2016年11月23日

「なんとしてもマンガ家になりたい!」と思った記憶がない



子供の頃から、睡眠時間をタップリ取るタイプでした。
中学校時代まで毎日10時間は眠っていたし、高校に入っても毎日8時間の睡眠時間はキープしていました。
そんな生活を続けていたので、「短い睡眠時間」というのは生活していく上で耐えられない…という身体になっている自覚がありました。

なんでこんな話を始めたのかというと、ある事に思い当たったからです。
私は「なにがなんでもマンガ家になりたい!」と思ったことがないのですが、その理由がこれだったのではないのか…ということ。
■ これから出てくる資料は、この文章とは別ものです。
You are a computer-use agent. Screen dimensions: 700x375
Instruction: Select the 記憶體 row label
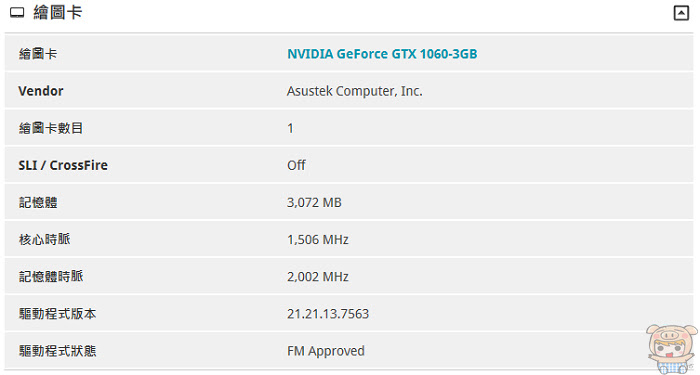click(38, 203)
私が本格的にマンガを描き始めたのは、高校生の頃です。
とにかく描くことが楽しい。
マンガを描く事ほど世の中に楽しい事はない!と思っていました。

本に載せてたくさんの人に見せたいという思いは、もちろんありました。
そういう意味では「マンガ家になりたい!」という思いはあったのです。

ところが、マンガ家という仕事は「締め切りに追われ徹夜の連続」という情報が私に刷り込まれていた為、「マンガ家の生活は自分には無理!」という確信がありました。

「マンガを描いて収入を得て生活出来る」のは夢のようだけれど、「睡眠時間が確保出来ないような仕事は耐えられない」だったわけです。
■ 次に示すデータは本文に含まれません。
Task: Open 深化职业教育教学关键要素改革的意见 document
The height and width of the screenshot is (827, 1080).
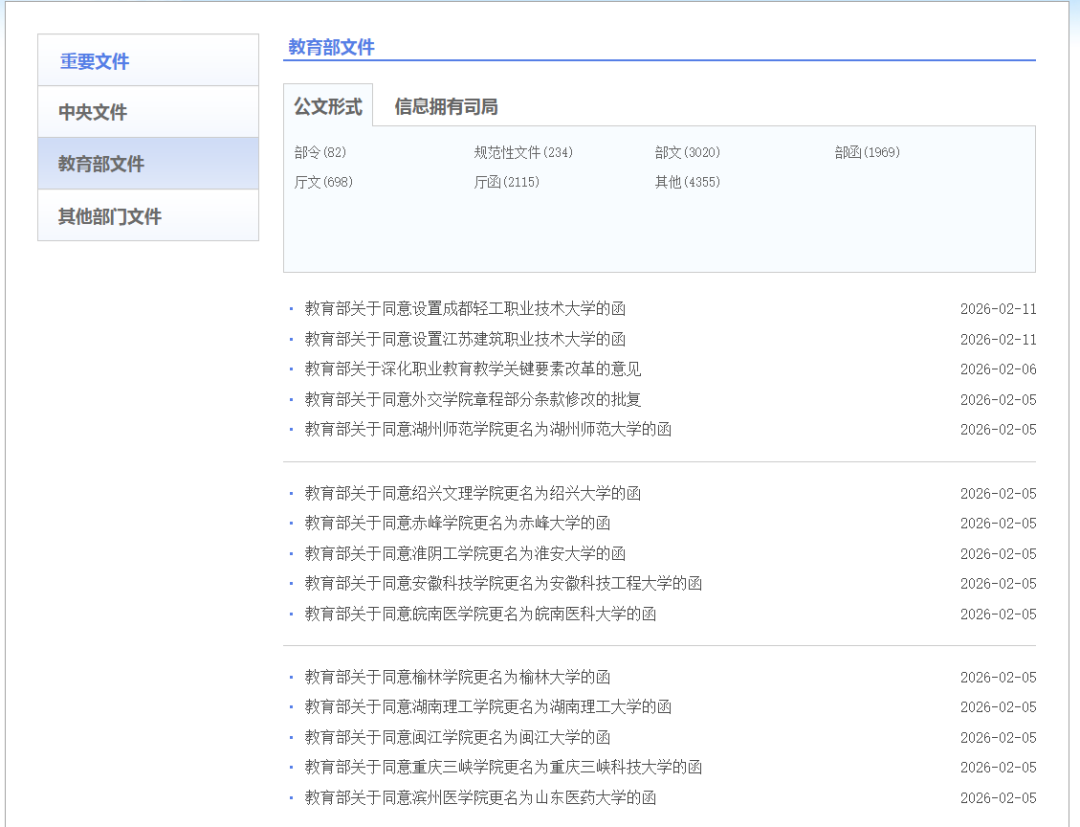Action: (x=473, y=369)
当時の「売れっ子(死語か?)」の先生方は、月産枚数と徹夜日数を自慢しているような時代でした。
「スゴイなぁ…」と驚嘆はするものの、「そんな地獄は見たくねぇ」という思いの方が強かったのだと思います。
私の中に「なんとしてでも」マンガ家になりたいという記憶がないのは、おそらくコレだと思います。

幸いな事に、コロコロコミックでマンガ家の先生の仲間入りする事が出来ましたが、仕事として成立したのは「売れっ子作家にならず(なれず)、ペースが月刊誌だったから」こそだと思います。

一度も徹夜した事がありません。
楽しくマンガを描いて、毎月収入を得られる。
まるで楽園のようです。

人は落ち着く所に落ち着くモノなのだ…と思った次第です。

ちなみに「チョコボのマンガ」が人気が出て、別冊掲載の依頼があった時、その月の月産ページ数倍になってしまう為、「ページ数を減らして欲しい」と編集部に懇願して、あきれられた事があります。
「ページ数を増やせと言う先生は多いけど、減らせというのは初めて」だったそうです。

体調が万全の状態でないとマンガは描けないタイプなので、私にはとっても重要な事だったのでした。